The members of the latest supertrio - pianist Yefim Bronfman, violinist Gil Shaham (whom local audiences heard last year in an extraordinary performance of Brahms' Violin Concerto, with the NC Symphony), and cellist Truls Mork - are all world-class soloists who recently joined in this new venture. They played to a well-attended, but not filled, audience on Wednesday evening, October 16, as the 2002 Great Artist Series (which runs, atypically, on a calendar basis) continued at the A.J. Fletcher Opera Theater in Raleigh.
I have now attended many events at what is officially called the "A.J. Fletcher Opera Theater of the BTI Center for the Performing Arts," and in a short time it has become my favorite venue in this area. It has intimate, comfortable seats, and attractive but not disruptive stage lighting, and every seat in the house has the potential to have excellent sound and sight lines - provided performers and management cooperate .
Arriving in the hall I noticed that the whole setup was skewed right of center and - most glaring of all - the cellist's chair was almost completely facing stage right. It is understandable that at orchestral or large chamber music concerts one will not be able to see everything, but with three players this should not happen. I figured he would certainly correct this when the group sat down, but Mork actually positioned himself at an even more extreme angle. This not only presented his back to more than half the audience but also affected the overall balance. Of course performers need to communicate with one another, but this oversight bordered on being rude. When paying $40 to hear and see a performer, one should be able to do just that.
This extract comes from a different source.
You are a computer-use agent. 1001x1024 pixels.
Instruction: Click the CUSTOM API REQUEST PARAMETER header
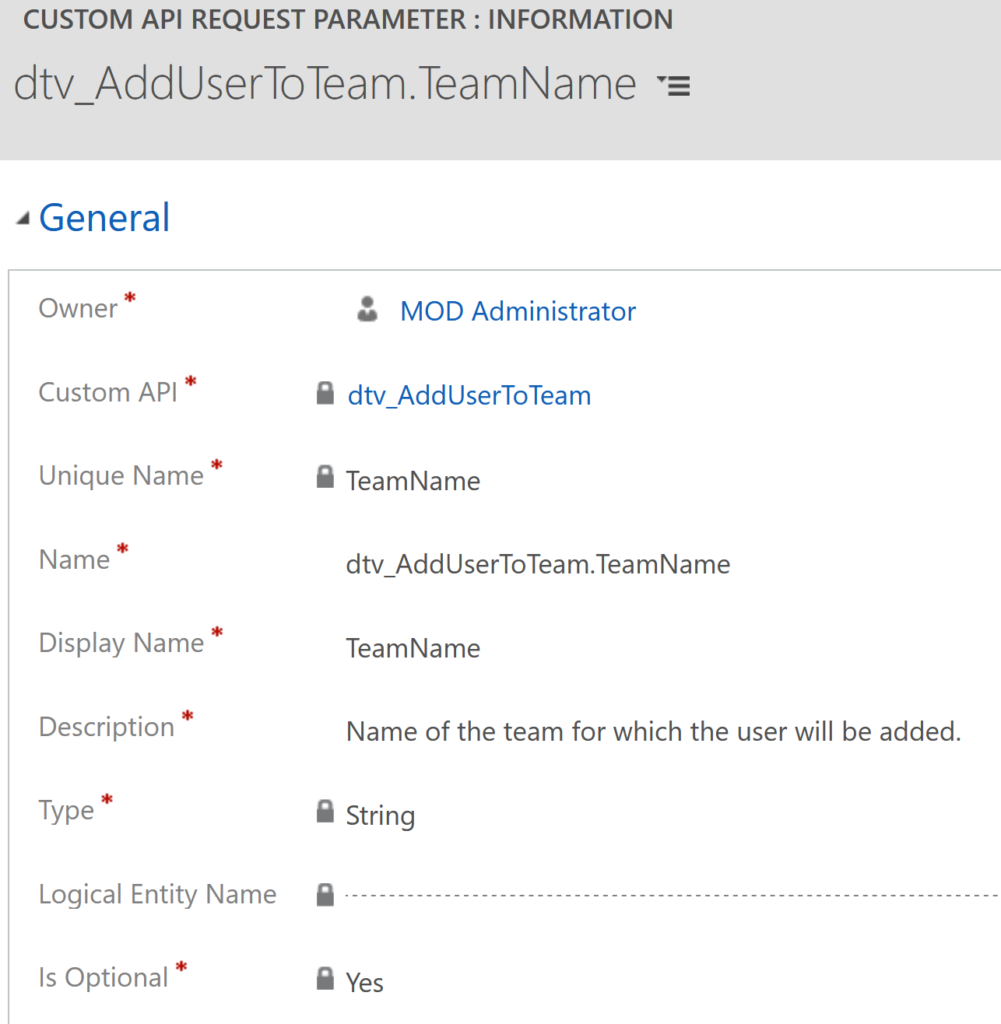(x=348, y=19)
It was under these conditions that I listened to the opening work on the program, the relentlessly popular Piano Trio in B Flat, by Franz Schubert. It was just last month that I reviewed this same work played by the Perlman/Schmidt/Bailey Trio, at Duke. It is important to approach every performance, even those of the most over-performed works, with an open mind and fresh ears. However, the right-leaning stage setup immediately revealed its defects. This cello seemed muted and distant, and I had trouble distinguishing lines that I knew almost by heart. While it might have been simply because he was playing seated (vs. standing), it seemed as if Shaham was lethargic and distant, particularly when compared with his very demonstrative Brahms Concerto performance. Obviously, performers of this caliber can play this music if awakened from deep sleep, but I felt a lack of involvement in this reading. So, at intermission, I was thinking that this was just another group of virtuosos going though the motions.... And then came the Tchaikovsky.
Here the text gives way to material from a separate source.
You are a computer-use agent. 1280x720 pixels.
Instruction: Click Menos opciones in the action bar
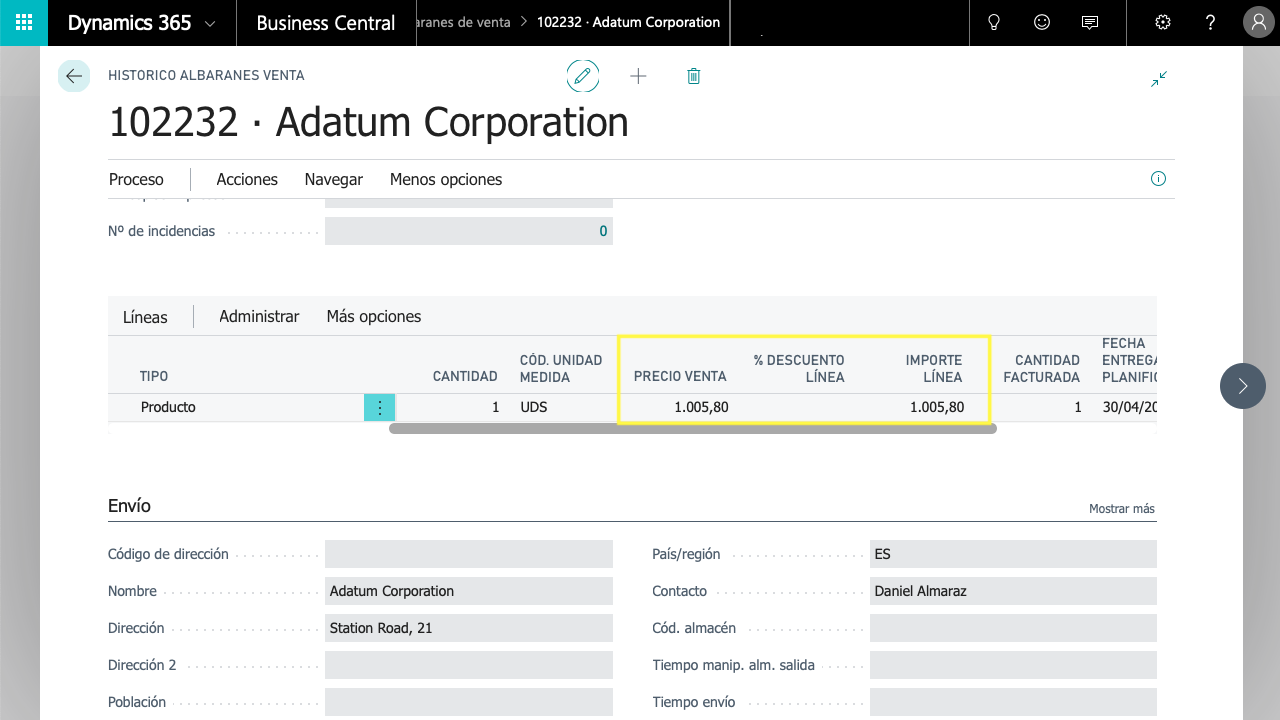coord(446,179)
The Piano Trio in A Minor, Op. 50, Tchaikovsky's sole work in this genre, was written in Rome in 1881-2 during a period of severe personal turmoil in his already unhappy life. It served as an expression of grief and homage to Nikolay Rubinstein, the Russian pianist and composer who had died unexpectedly; Tchaikovsky had been unable to attend his funeral. This is an expansive and large-scale work that clocks in at just under 50 minutes. In both emotional intensity and technical demands, it is worlds away from the trios of, say, Haydn, generally considered the originator of the "modern" piano trio form. It requires tremendous stamina, technique, and interpretive skills and is not very often performed. It is definitely a work that is geared towards professionals; please don't try it at home!
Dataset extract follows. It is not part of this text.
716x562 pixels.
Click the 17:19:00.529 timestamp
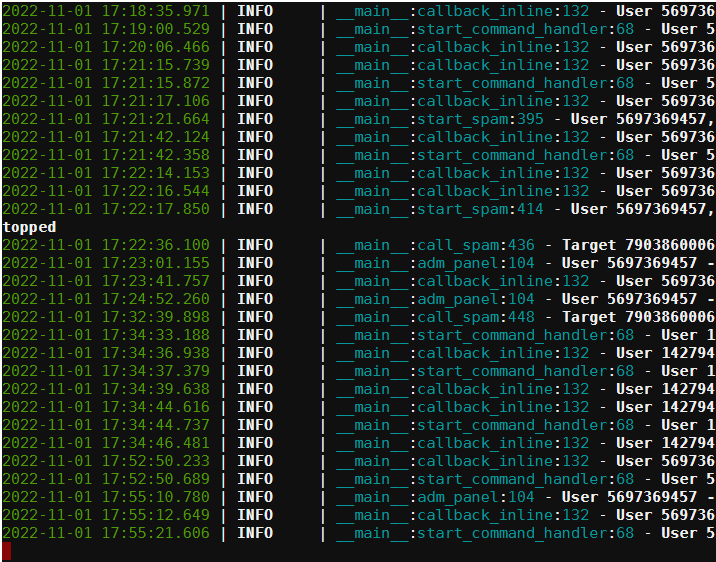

From a different seat (third row, audience left), it was as if a veil had been lifted and a new world opened up. From the opening elegiac theme, played by the piano alone, it was evident that this is a work that these men truly love, and they proceeded to pour their hearts into it. One could see the players' subtle yet clear signals, smiles and facial expressions. The central movement, basically a long set of variations on a theme, is in the tradition of other great romantic works in this style. The beautiful, slow theme, worked through twelve variations and a coda, is brought back in its original form on several occasions. Those who could not remember how it went when this was done were probably asleep. One of the more intriguing variations is a highly spirited and upbeat fugue. One doesn't normally associate Tchaikovsky with great counterpoint and fugal writing, but this variation left everyone gasping. The finale has one of those grand endings where you think the music cannot get any more intense and climactic - but instead of ending, it goes on. As in the Symphony No. 6 ("Pathetique"), Tchaikovsky's rousing, exhilarating "ending" is a false one. He ends this Trio, like the Symphony, in a slow, achingly somber movement, filled with pathos and a recap of the opening theme. It ends as it began, with the solo piano, this time playing a funeral march that tapers off to an almost inaudible whisper. Bronfman and Shaham and Mork gave it a truly transcendent performance. The group then returned for an encore and dazzled everyone with the second movement of Shostakovich's Piano Trio No. 2.